Наконец добрался я до гибели Василька.
Случилось это поздней осенью 1097 года. «Да будет бог мститель крови братней», — записал современник, проведавший о коварстве князей, погубивших князя Василька Теребовльского. Когда ослепленный князь проснулся и спросил: «Где я?» — на нем была уже чистая сорочка, выстиранная попадьей, которая стояла рядом и плакала. Отныне суждено ему было ощупью ходить по земле и по-былому не биться за Русь. А кто, что виною? Все то же сердце, доверчивость, когда полагаешься на кровных братьев всецело. «Как могут меня поимать безо всякой причины, — не верил он предупреждению отрока накануне,— учиня роту с крепостным обещанием на том, если кто на кого возстанет без вины, на том будет клятва, и все должны обиженного засчисчать и оборонять». Но братья, потеряв страх божий и стыд перед людьми, забыли о пользе отечества, помышляя лишь о себе. Что было его первой мыслью, когда он уже не видел ни неба, ни поля, по которому третьего дня ехал полный примирения и воображаемой тишины на Руси? Пощупав, что нету на нем окровавленной сорочки, причастницы его страданий, князь Василько сказал: «Хоть я знаю, что все есть весчь тленная и одежда на суде пред богом не явится, но едина душа нетленна, однако ж я бы рад во оной жизнь мою скончать и во гроб лечь». На дорогу сошлись с ближних сел смерды, сожалели, просили князю спасения. Сожаление не помогало, а иное было не в их воле. И я, читая эту сказку, давно нами забытую, превратился в ребенка, тоже как бы стоял у дороги и был бессилен вместе со всеми. Я отходил к окну и все с горечью думал, что жалость меня давно измучила, я лишил себя из-за нее многих радостей. Но что делать с собою? Иной бы раз вырвал душу, чтобы внутри стало пусто и холодно, чтобы ничьим мольбам не внимать. А слова все равно протекают в нее, находят в ней слабый нервный уголок. «Я не боюсь смерти, — текут слова, — понеже всякому за отечество умереть есть честно и не страшно, но паче вечной похвалы достойно». Живой голос князя долетал ко мне, но где он сам, где писавший и плакавший над его словами кельник, где разбросаны их могилы? И это было? «И если бы бог допустил, то оставалось усмирить и обессилить половцев, и тем отовсюду покой русской земли приобрести или голову свою за отечество положить. А иного на братию мою никакого помысла в сердце моем никогда не имел. И за такое мое возношение всевышний бог меня смирил и дал образ будусчим веком, еже прежде сказал: «Всяк возносяйся смирится…» И это?
Те же, да не те города нынче стояли, помельче реки текли, железные птицы летали, а чувство, сокрытое в мертвых буквах столько веков, дошло неизменным. Имей только сердце. И часто мне кажется, что я хорошо слышу своих летописцев и, слава богу, сердце имею. Как мало гордился я ими в юности!
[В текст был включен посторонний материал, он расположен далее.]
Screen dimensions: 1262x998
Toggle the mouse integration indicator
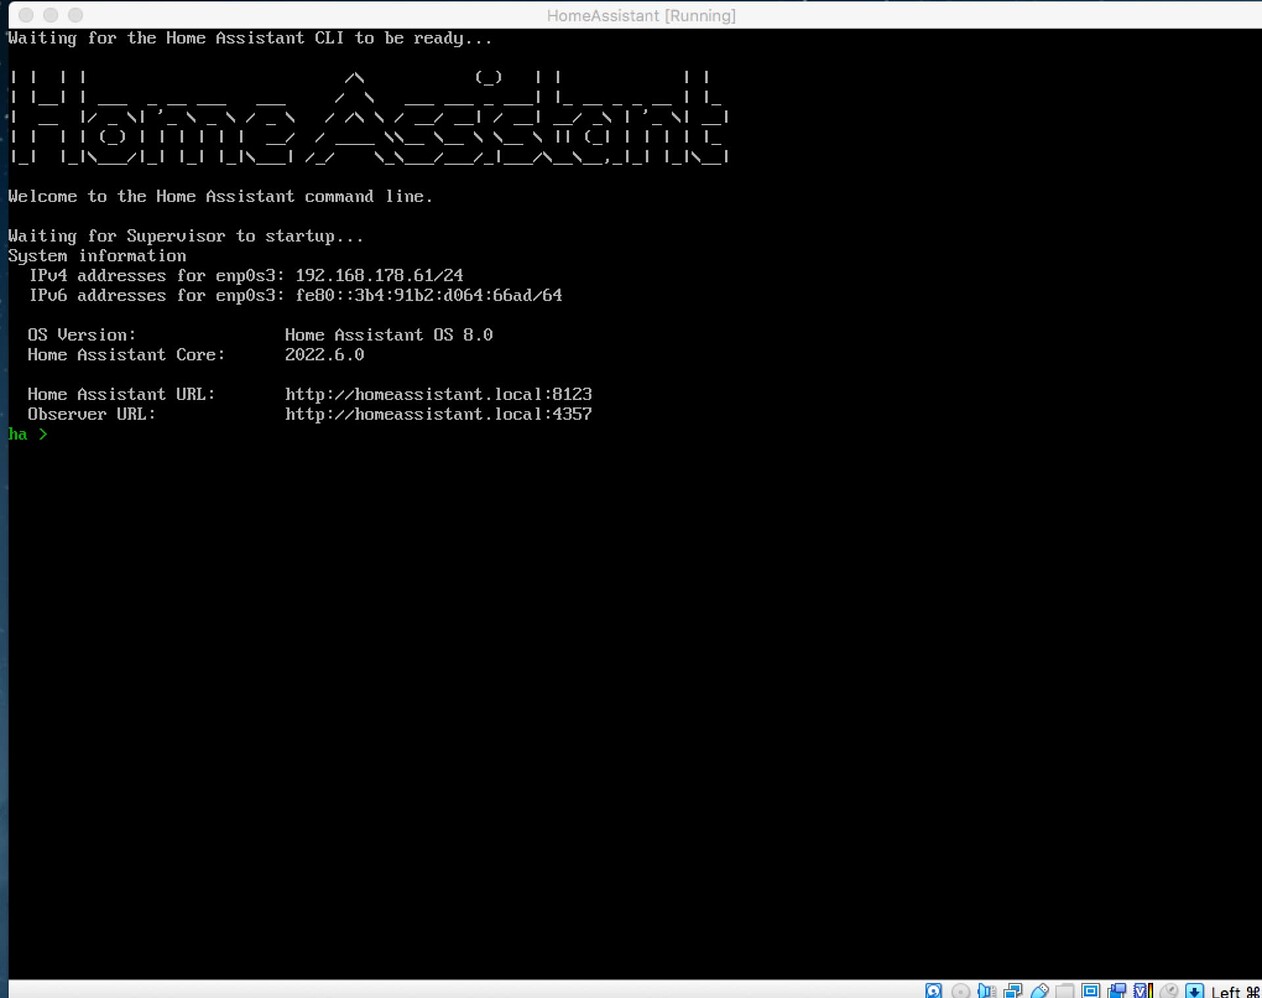click(x=1166, y=991)
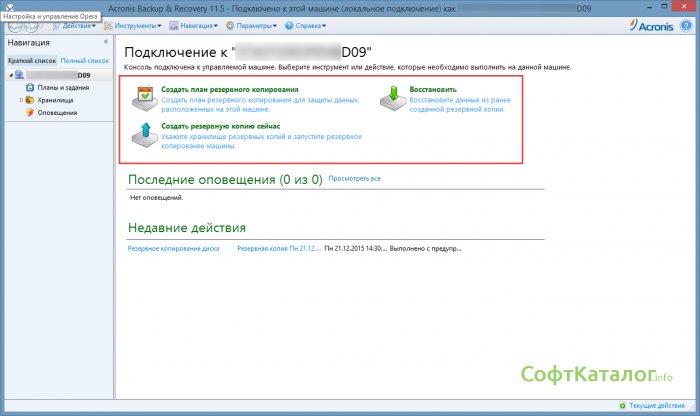Image resolution: width=700 pixels, height=416 pixels.
Task: Collapse the Навигация panel with double chevron
Action: click(106, 43)
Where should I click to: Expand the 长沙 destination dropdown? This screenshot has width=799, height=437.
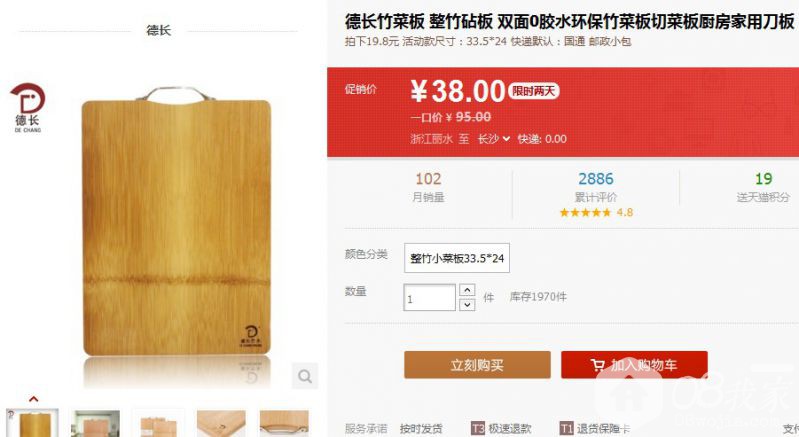(x=493, y=139)
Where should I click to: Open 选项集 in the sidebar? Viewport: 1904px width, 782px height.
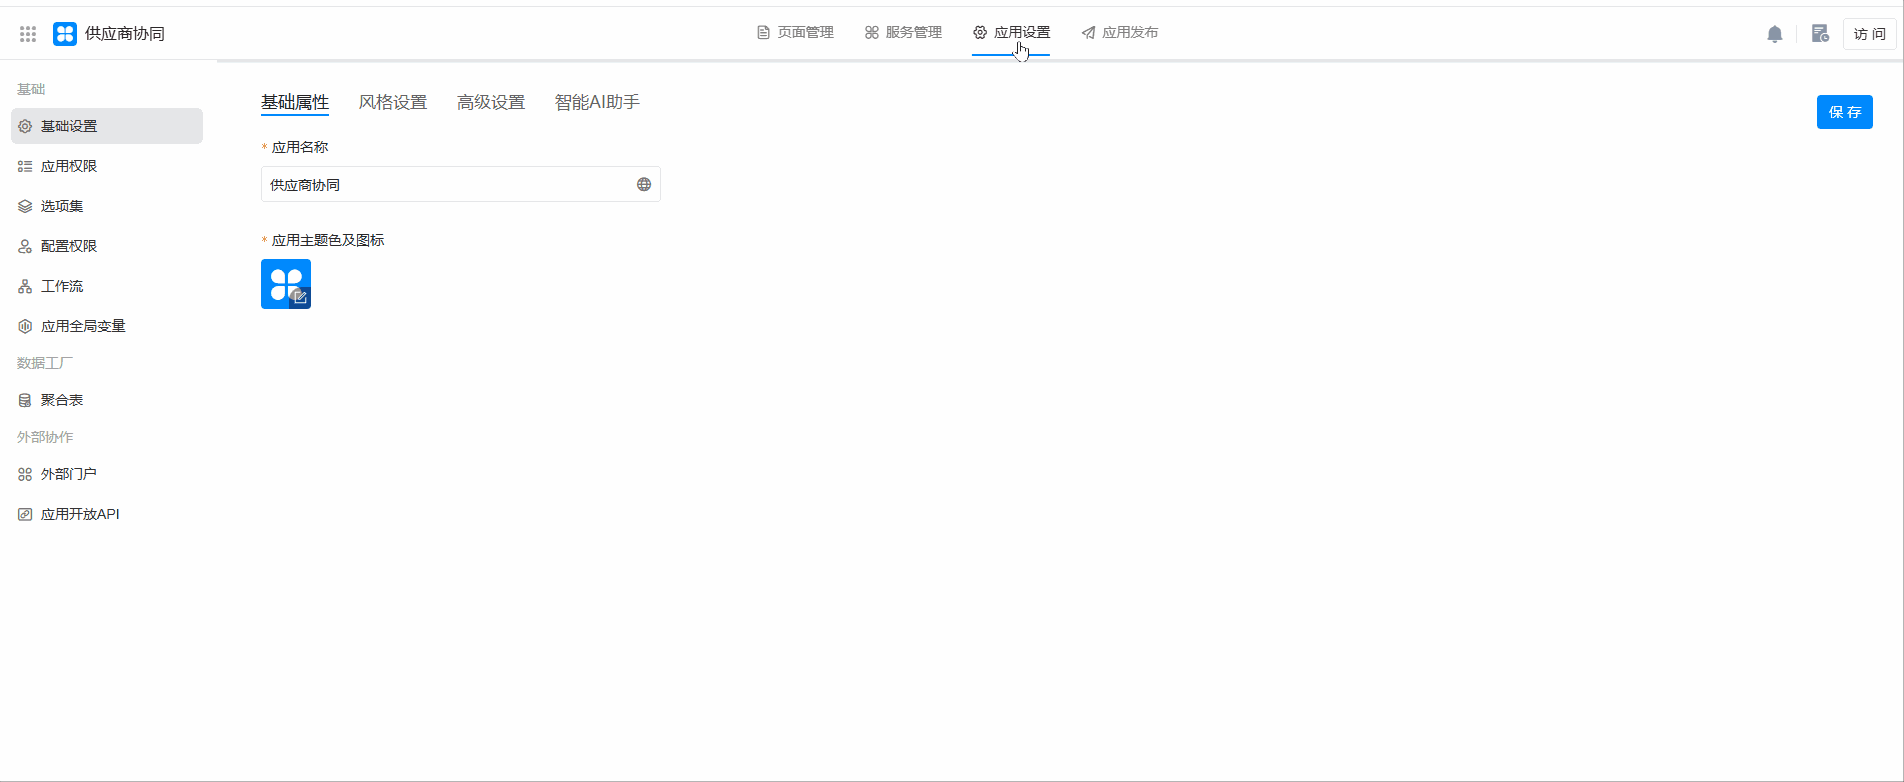(x=62, y=206)
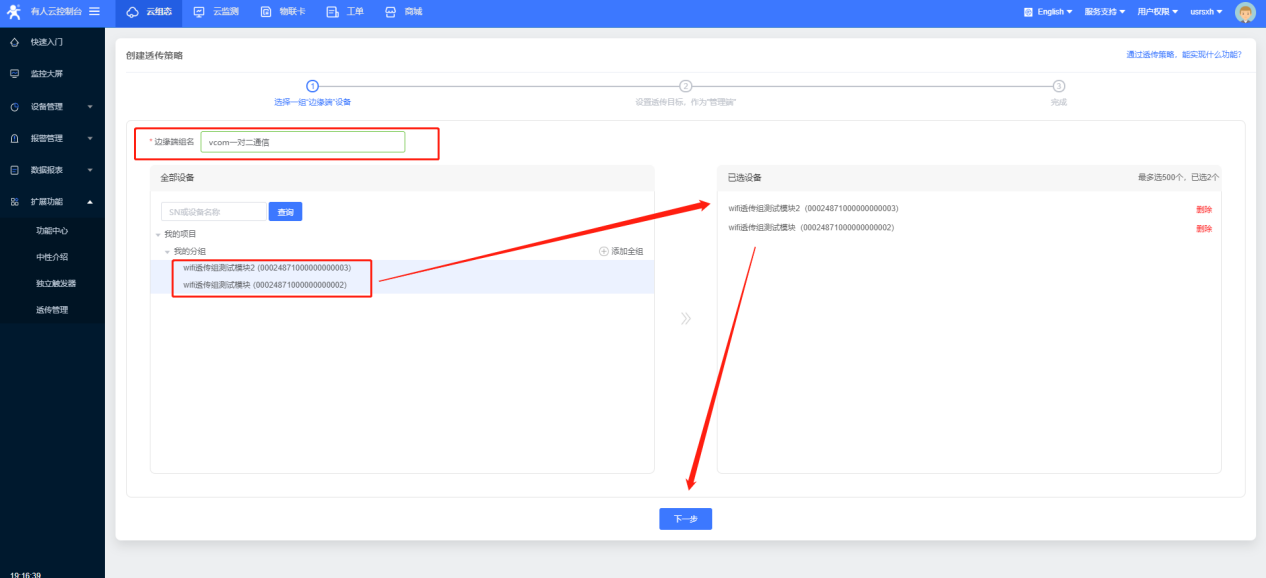Open the user avatar icon

click(x=1244, y=12)
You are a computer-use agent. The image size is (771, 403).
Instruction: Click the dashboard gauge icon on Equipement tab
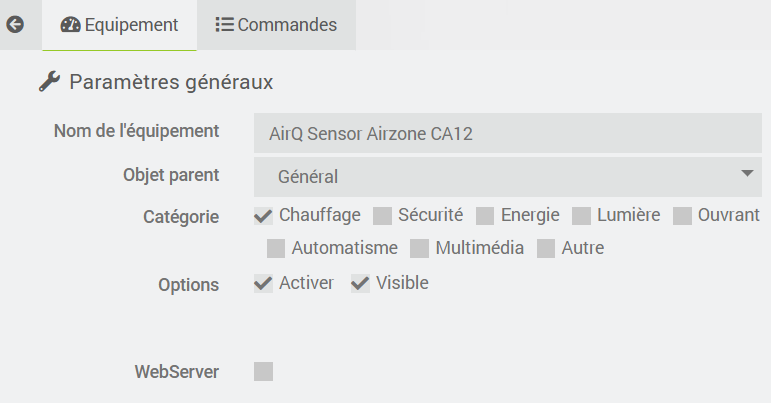pos(70,25)
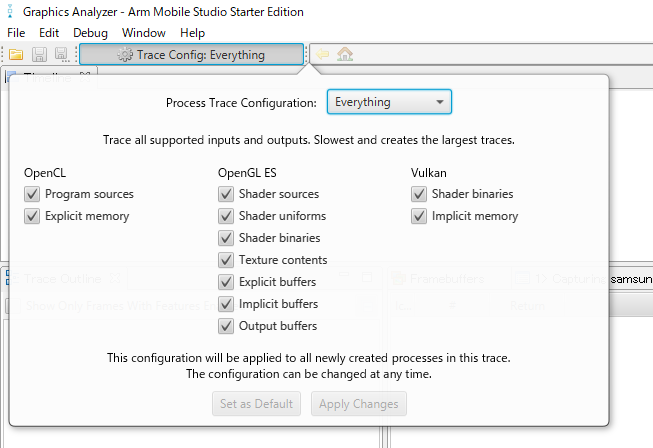The image size is (653, 448).
Task: Click the Apply Changes button
Action: coord(359,404)
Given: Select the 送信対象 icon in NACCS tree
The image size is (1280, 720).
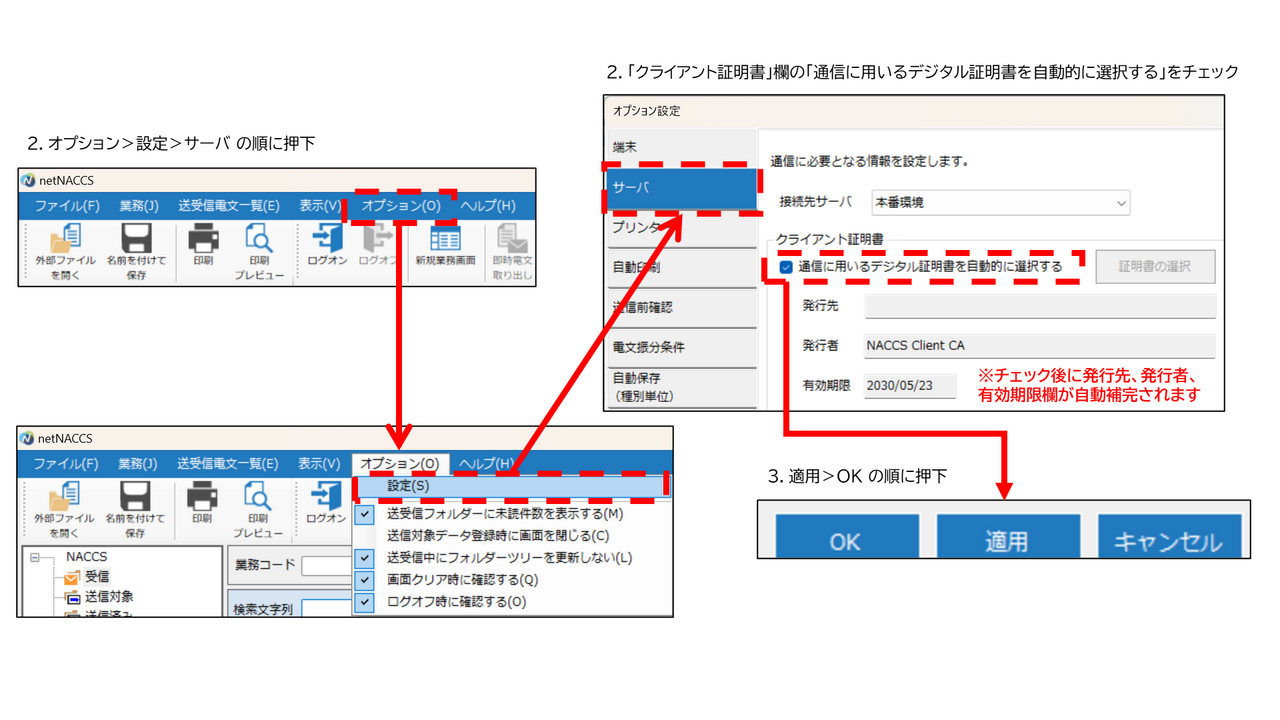Looking at the screenshot, I should coord(72,597).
Как мог я в самые отзывчивые дни свои лишать себя радости, благоговения и поддержки в старых писаниях?! Но еще не поздно мне, исполнюсь же благодарности и поклонюсь мысленно и Нестору, и Сильвестру, и Никону, который шел на закате в изгнание к Тмутаракани, как тянулись мы по своей воле спустя тысячу лет и вспоминали всех родственно, нежно, душой повторяя: было? было? неужели?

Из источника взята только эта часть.